I’m invisible. She only sees my daughter’s thick little body crouched, her almond eyes spilling enormous tears. She soothes Emma. “Sweetheart, don’t cry. Listen to the super ‘S’ sounds we made: Spinning somersaults sparked stars.”
Emma’s tongue ties when she’s upset. I apologize for her. “I’m so sorry, Frankie.”
The curve of her smile pulls like the moon. “I’m fine Matt. Today is ‘S’ day.
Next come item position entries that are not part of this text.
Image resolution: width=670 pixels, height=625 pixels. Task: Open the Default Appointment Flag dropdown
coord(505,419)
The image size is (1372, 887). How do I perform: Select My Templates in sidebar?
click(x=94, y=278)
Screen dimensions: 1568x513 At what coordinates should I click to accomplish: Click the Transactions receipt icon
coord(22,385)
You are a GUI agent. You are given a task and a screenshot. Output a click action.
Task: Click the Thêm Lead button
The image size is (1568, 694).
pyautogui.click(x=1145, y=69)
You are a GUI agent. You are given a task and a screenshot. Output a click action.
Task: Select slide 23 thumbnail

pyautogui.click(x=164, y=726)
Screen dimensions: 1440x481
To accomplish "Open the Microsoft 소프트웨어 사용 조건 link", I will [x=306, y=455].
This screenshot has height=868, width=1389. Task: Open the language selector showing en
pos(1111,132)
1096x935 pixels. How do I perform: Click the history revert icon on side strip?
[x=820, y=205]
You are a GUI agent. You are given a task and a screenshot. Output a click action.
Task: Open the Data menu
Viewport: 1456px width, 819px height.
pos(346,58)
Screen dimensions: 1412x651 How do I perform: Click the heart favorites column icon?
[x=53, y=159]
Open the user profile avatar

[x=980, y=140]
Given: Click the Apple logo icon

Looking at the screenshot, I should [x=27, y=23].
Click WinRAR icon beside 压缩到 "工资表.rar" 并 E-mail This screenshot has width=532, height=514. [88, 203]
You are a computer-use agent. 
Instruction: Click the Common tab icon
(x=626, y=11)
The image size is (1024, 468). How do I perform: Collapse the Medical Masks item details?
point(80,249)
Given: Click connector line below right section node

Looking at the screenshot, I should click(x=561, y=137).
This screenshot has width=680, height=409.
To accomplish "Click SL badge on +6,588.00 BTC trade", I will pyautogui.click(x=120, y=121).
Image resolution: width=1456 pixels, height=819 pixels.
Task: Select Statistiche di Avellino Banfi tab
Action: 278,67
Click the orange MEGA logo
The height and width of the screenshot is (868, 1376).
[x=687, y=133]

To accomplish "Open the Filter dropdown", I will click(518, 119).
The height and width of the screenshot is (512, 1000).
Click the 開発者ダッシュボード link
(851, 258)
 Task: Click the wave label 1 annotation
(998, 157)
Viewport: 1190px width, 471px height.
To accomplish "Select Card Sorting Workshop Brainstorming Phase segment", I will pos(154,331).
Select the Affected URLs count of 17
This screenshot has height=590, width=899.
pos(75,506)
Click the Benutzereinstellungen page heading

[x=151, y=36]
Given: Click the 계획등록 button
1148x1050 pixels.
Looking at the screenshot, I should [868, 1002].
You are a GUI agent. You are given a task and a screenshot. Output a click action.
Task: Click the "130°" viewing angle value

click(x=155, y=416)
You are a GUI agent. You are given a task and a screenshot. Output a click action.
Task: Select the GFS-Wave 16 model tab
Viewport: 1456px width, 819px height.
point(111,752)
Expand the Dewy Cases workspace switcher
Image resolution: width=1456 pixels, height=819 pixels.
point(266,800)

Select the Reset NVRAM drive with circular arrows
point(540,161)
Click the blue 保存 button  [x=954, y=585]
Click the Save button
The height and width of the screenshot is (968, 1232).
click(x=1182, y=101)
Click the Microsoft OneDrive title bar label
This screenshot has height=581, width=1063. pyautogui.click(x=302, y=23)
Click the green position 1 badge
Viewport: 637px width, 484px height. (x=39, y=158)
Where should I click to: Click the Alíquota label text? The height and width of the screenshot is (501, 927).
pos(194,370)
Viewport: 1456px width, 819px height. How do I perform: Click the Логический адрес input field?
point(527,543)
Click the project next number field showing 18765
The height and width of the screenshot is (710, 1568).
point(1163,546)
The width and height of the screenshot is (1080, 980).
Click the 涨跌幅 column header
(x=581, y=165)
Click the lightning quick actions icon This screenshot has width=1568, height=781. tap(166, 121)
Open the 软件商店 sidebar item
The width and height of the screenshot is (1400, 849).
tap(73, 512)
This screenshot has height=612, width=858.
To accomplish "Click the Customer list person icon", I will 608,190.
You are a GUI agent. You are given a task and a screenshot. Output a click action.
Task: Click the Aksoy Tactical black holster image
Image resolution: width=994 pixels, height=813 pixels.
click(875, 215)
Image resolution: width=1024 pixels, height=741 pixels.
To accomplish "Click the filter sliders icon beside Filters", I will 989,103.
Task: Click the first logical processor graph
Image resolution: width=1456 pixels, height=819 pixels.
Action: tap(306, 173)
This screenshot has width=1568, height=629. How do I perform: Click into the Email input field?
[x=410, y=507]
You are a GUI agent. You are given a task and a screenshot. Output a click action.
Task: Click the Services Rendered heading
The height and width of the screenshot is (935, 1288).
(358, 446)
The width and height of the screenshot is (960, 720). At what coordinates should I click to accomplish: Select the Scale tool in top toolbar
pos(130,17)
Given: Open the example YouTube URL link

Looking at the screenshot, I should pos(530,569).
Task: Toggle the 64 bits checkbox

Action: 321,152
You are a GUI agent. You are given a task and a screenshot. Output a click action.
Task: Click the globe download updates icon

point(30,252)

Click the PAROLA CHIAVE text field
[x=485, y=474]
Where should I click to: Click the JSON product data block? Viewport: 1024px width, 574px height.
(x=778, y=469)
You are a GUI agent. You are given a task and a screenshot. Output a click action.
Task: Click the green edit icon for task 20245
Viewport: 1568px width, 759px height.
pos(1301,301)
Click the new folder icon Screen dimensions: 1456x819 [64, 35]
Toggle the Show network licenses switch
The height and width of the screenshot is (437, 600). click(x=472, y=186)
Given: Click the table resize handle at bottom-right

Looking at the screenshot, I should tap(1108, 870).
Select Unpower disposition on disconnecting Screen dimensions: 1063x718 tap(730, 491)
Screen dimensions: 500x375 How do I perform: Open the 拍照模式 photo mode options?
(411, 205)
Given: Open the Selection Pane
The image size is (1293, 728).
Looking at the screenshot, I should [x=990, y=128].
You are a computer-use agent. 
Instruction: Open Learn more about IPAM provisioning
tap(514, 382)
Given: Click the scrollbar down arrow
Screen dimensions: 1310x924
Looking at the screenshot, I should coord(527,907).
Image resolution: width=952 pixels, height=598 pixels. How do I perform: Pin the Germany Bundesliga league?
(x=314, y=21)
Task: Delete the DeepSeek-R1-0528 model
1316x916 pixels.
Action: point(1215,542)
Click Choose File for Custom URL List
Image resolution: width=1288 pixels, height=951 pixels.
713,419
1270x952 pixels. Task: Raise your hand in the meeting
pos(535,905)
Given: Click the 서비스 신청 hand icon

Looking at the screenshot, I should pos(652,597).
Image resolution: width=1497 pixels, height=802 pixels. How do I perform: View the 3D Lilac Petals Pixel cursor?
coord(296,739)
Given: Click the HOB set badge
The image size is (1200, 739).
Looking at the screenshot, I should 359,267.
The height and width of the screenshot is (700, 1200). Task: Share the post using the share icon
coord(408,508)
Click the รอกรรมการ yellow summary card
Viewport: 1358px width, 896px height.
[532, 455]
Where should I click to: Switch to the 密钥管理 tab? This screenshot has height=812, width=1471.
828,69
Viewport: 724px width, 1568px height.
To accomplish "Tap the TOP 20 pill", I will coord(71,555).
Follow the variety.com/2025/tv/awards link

They’re always suspenseful and surprising, eh, Emma?” Em’s flyaway hair rises with each stroke of Frankie’s hand. “Look, Emma, another ‘S’ word: static.”
I’m electrified just looking at her. “Where can I find some ice?”
“Upstairs.” It’s a noisy climb: Frankie’s dogs jingle and click as they scramble up. Emma’s corrective shoes clomp. What I hear is the soft kiss of Frankie’s bare feet on the steps. She often kicks off her shoes to play with the kids. They’re pretty feet, never polished.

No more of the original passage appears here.